Quoi qu'il en soit, quand le feu sacré venoit à s'éteindre par malheur, on ne songeoit qu'à le rallumer le plûtôt possible: mais comment s'y prenoit - on? car il ne talloit pas user pour cela d'un feu matériel, comme si ce feu nouveau ne pouvoit être qu'un présent du ciel? du moins, selon Plutarque, il n'étoit permis de le tirer que des rayons même du Soleil: à l'aide d'un vase d'airain les rayons venant à se réunir, la matiere seche & aride sur laquelle tomboient ces rayons, s'allumoit aussi - tôt; ce vase d'airain étoit, comme l'on voit, une espece de miroir ardent. Voyez Ardent.

On sait que Festus n'est point d'accord avec Plutarque sur ce sujet; car il assûre que pour rallumer le feu sacré, on prenoit une table de bois qu'on perçoit avec un vilbrequin, jusqu'à ce que l'attrition produisît du feu qu'une vestale recevoit dans un crible d'airain, & le portoit en hâte au temple de Vesta, bâti par Numa Pompilius; & alors elle jettoit ce feu dans des réchauds ou vaisseaux de terre, qui étoient placés sur l'autel de la déesse.

Lipse adopte ce dernier sentiment de Festus, & soûtient que le passage de Plutarque cité ci - dessus, se doit entendre des Grecs & non des Romains, d'autant mieux que les vases creux dont il parle, & qui n'étoient autre chose que les miroirs paraboliques, ont été inventés par Archimede, lequel est postérieur à Numa de plus de 500 ans.

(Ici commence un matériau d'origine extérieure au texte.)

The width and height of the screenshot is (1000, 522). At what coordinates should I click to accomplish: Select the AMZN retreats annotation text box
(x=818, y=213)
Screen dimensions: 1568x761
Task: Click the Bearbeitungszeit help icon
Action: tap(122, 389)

Cependant, outre qu'on ne peut guere appliquer les paroles de Plutarque à la coûtume des Grecs sans leur faire une grande violence, il seroit aisé de concilier Festus & Plutarque, en ayant égard aux divers tems de la république. Je croirois donc que depuis Numa jusqu'à Archimede, les Romains ignorant l'usage des miroirs ardens, ont pû se servir de l'invention de produire du feu qui est décrite par Festus: mais depuis qu'Archimede eut fait des épreuves merveilleuses avec ses miroirs, & sur - tout depuis qu'il en eut écrit un livre exprès, comme Pappus le rapporte, cette invention fut connue de tout le monde, & pour lors les Romains s'en servirent sans doute comme d'un moyen plus noble & plus facile que tout autre pour rallumer le feu sacré. Article de M. le Chevalier de Jaucourt.